There’s nothing quite like setting your brush down, sliding back into your favorite cozy space and admiring a well-painted room. Before you get to that point, however, there’s ‘pre-paint’ legwork that must be done, starting with the repair of holes in your wall. Before you crack open the bucket of joint compound and grab the joint knife, keep reading. Not all wall damage is created equal.
Small Dings, Nail Holes and Dents
Before you break out the joint compound, scrap away any loose paint or other debris from the area you’re repairing. Using your joint knife, spread the compound over the small area requiring repair. You should completely fill in the damaged space. Using the joint knife, pull away excess compound to make it level with the rest of the wall. Allow the space to dry according to the directions on the package. Keep in mind that it may take as long as 24 hours, so plan your room renovations accordingly. Once the repaired section is dry, sand it smooth and get ready to paint!

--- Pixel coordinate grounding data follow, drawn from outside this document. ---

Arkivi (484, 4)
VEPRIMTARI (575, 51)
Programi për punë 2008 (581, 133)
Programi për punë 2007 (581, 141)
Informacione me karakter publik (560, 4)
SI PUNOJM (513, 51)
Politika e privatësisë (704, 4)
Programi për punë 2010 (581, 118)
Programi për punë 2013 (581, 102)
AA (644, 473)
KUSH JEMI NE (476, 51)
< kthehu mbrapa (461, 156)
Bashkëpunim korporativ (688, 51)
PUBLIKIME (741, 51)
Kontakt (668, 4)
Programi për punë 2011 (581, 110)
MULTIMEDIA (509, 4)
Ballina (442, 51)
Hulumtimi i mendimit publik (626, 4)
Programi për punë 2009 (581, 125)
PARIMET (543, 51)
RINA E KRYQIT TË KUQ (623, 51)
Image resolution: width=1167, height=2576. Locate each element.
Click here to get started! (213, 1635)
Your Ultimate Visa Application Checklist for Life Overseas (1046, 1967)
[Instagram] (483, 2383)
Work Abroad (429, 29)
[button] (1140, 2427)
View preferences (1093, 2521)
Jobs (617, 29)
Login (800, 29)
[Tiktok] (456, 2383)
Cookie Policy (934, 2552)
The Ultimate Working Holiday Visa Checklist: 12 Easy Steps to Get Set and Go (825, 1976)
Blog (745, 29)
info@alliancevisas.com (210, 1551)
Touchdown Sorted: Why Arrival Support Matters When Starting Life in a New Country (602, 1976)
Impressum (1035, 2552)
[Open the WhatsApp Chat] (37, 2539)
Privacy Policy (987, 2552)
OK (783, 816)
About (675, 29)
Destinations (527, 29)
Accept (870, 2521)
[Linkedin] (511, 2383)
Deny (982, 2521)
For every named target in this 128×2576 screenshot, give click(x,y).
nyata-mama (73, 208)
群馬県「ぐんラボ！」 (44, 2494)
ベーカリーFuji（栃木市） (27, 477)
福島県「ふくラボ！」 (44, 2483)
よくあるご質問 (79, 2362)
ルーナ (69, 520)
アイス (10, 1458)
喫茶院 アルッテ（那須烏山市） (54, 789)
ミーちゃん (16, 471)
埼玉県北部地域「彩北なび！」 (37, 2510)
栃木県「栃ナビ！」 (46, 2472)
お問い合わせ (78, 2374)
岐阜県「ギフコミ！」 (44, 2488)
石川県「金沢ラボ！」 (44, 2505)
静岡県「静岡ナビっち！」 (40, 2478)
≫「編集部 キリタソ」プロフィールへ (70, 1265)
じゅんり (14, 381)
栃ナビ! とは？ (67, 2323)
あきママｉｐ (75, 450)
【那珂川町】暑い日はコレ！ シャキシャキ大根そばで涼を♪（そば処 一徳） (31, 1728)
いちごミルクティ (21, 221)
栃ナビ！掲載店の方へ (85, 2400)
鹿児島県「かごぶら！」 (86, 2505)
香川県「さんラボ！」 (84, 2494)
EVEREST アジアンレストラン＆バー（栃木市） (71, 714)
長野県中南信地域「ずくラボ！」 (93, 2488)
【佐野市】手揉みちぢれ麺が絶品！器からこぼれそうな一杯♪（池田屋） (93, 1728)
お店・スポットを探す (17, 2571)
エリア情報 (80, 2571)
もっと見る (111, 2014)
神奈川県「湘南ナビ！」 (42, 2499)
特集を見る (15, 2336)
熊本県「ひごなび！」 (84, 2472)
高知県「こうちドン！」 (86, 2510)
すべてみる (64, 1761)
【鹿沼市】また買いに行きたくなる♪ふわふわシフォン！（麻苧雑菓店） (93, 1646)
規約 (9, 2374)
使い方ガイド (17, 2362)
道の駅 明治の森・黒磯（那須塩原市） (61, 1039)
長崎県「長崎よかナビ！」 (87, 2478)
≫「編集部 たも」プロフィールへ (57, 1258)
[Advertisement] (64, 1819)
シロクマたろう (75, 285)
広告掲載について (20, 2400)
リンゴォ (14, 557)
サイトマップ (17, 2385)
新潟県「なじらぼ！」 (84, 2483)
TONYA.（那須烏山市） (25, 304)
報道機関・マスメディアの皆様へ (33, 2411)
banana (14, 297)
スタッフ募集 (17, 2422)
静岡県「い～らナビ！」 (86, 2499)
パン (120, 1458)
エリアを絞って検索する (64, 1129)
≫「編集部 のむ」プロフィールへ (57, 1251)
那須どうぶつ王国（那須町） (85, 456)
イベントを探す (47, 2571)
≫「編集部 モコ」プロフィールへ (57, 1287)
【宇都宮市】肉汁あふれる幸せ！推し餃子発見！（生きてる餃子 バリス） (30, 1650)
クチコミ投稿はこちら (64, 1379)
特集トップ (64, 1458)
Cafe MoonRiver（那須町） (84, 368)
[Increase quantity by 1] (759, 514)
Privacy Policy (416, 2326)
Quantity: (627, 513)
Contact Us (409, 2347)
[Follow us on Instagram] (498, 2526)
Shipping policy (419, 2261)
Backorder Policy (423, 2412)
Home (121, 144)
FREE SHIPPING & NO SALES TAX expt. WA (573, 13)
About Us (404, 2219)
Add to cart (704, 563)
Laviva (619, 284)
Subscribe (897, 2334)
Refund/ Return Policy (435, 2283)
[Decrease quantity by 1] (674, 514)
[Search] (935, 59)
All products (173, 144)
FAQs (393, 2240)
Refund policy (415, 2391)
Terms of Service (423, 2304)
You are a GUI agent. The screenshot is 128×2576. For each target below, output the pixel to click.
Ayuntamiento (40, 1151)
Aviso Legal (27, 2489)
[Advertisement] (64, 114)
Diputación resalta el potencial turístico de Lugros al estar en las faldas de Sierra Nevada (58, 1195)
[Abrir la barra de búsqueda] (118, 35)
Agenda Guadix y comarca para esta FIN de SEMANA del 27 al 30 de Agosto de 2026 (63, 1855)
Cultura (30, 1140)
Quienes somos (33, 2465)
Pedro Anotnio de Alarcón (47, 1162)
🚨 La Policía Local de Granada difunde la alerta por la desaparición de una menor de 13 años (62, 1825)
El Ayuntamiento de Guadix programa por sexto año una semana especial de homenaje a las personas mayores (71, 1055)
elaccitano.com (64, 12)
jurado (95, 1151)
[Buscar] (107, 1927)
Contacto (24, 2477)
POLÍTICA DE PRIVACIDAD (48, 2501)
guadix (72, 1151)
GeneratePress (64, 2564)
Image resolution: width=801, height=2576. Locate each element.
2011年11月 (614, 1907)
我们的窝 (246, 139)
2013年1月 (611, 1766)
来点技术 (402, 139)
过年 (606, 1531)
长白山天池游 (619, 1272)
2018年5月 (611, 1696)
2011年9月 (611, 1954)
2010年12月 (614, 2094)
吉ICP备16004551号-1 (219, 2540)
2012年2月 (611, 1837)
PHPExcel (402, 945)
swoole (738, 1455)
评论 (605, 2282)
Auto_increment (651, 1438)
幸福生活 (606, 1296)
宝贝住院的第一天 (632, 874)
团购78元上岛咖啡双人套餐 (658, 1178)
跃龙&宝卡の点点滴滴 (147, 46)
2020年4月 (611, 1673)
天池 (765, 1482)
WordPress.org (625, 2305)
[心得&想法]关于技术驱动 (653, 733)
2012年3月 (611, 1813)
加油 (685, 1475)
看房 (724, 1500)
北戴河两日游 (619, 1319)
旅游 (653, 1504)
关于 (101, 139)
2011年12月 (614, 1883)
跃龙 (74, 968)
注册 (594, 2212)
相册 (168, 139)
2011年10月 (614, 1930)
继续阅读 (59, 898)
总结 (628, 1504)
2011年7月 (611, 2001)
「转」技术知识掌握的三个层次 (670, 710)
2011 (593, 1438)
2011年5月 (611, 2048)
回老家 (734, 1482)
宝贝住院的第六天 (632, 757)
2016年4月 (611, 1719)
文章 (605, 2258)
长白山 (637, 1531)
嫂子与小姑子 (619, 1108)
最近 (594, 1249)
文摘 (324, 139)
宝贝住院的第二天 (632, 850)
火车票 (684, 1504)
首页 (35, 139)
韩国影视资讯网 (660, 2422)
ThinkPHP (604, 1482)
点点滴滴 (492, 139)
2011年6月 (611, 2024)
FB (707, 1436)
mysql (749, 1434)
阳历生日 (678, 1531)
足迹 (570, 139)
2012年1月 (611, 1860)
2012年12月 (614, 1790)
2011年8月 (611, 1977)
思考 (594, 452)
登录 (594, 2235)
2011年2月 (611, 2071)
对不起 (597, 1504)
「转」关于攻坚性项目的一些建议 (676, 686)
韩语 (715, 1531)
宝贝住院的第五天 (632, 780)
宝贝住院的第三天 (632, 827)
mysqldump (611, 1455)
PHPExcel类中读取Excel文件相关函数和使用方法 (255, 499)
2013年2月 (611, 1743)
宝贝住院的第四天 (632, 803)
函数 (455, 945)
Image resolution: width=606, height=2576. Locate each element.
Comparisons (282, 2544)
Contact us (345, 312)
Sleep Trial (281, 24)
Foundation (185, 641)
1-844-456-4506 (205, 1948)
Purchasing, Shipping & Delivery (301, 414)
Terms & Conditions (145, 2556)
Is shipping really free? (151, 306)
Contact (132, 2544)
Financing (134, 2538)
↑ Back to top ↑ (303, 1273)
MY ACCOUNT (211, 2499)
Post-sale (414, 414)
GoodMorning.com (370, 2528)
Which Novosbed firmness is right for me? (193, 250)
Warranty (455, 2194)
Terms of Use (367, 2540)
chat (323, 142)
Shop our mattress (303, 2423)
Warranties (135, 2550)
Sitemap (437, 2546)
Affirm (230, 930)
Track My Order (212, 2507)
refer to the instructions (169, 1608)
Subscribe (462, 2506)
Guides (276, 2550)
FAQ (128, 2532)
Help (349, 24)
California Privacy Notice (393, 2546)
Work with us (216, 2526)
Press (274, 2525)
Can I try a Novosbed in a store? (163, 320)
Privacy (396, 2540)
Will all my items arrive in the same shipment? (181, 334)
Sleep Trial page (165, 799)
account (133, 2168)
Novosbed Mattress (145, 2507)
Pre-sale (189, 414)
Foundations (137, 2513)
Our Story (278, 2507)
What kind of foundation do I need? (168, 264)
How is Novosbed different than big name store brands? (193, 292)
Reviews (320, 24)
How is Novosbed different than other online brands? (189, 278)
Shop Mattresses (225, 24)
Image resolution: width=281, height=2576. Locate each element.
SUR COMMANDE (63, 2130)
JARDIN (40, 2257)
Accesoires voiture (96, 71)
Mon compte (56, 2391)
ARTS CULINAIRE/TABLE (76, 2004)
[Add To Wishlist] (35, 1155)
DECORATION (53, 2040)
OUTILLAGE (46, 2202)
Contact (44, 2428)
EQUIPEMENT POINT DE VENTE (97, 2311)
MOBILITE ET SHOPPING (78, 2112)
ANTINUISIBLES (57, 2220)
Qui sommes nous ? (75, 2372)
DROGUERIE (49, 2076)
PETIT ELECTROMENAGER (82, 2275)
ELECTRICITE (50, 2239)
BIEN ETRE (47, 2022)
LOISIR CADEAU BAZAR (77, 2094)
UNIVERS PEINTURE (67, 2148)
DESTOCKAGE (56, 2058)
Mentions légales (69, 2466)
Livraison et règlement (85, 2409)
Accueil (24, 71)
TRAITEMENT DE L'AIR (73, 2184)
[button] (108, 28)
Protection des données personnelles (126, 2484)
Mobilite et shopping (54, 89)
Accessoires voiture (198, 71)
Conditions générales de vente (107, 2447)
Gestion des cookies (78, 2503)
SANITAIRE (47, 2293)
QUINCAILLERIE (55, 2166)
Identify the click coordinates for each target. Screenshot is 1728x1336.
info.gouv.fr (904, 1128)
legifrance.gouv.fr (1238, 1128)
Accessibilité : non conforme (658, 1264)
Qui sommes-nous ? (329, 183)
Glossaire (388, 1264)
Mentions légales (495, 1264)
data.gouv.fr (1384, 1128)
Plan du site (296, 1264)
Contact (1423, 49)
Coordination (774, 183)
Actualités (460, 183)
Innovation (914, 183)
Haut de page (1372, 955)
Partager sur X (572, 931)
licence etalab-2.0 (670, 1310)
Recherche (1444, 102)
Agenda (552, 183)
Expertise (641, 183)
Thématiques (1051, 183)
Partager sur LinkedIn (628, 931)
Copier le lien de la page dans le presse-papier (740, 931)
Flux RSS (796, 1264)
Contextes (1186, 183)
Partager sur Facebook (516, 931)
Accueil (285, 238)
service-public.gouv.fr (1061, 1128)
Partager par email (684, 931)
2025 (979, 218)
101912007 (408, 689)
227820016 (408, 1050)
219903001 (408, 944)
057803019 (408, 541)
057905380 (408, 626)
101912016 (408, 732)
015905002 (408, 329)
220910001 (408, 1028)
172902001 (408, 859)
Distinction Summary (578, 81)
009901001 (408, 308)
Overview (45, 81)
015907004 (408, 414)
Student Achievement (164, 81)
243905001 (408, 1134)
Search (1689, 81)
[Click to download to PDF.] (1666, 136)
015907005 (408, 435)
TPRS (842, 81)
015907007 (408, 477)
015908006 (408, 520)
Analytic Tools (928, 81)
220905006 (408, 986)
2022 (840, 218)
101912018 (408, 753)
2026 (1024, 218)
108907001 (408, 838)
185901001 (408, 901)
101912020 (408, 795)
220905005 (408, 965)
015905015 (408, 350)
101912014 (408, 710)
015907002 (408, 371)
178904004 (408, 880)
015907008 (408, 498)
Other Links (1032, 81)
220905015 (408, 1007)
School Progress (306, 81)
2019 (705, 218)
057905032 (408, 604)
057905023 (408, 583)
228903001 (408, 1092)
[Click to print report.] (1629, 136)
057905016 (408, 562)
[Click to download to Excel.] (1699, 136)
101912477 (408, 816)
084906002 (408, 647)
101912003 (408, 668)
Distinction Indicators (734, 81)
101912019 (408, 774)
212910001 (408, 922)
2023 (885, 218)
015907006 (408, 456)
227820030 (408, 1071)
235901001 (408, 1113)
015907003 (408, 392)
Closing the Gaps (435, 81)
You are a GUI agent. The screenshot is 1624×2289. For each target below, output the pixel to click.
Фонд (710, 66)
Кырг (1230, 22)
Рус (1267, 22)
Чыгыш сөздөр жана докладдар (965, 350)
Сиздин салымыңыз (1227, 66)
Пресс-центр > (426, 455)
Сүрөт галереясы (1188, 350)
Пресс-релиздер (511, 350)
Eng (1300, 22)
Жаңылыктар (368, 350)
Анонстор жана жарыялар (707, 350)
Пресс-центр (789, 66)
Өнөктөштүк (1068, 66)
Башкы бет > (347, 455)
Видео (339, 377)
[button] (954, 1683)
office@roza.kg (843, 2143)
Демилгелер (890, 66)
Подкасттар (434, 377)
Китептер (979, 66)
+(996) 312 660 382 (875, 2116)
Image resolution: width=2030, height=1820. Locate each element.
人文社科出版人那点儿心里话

Don’t confuse ‘small’ with the nail-sized holes mentioned above. We’re talking about the hole created from a doorknob that met a wall with a little more pop and punch than it ought to have. If you’ve got a repair about that size, you’re going to need a bit more than joint compound and sandpaper to fix things. Pick up a peel-and-stick patch to repair this type of damage. The patch is a screen covered by fiberglass. Remove the backing and press the patch into place over the hole. Now pull out your joint compound and joint knife. Cover the mesh patch with layers of compound being careful to smooth each layer and level it off with the wall. Plan on applying three coats in total, letting each coat dry before applying the next one. Once the final coat is dry, sand the repaired area smooth and flush with the rest of the wall. Now you’re ready to paint!
Note: You can find repair kits with patches for holes up to about six inches. Some patches are mesh like the one described above. Others will be a reinforced center panel surrounded by self-sticking tape. Larger holes require a different approach that we’ll cover in a future blog article.
When you look at your wall, do you see small protrusions about the size of a nail head? This happens when the nails used to affix drywall to the studs pull away from the wood. You’ve got two choices on how to repair this, but both begin with scrapping away the ‘popped’ bit of drywall until the head of the nail is exposed. One option is to drive the nail back into the stud. Once you’ve done that, drill a drywall screw into place slightly above the nail to reinforce the drywall. Alternately, you can remove the offending nail and replace it with the drywall screw above or below the original hole. Regardless of which option you select, make sure the nail head and screw are slightly recessed into the drywall creating a dimple. Grab that joint compound again and fill in the small holes created by the removed (or re-driven) nail and the new screw. As above, wait until it’s fully dry and then sand the compound down again for a smooth even finish.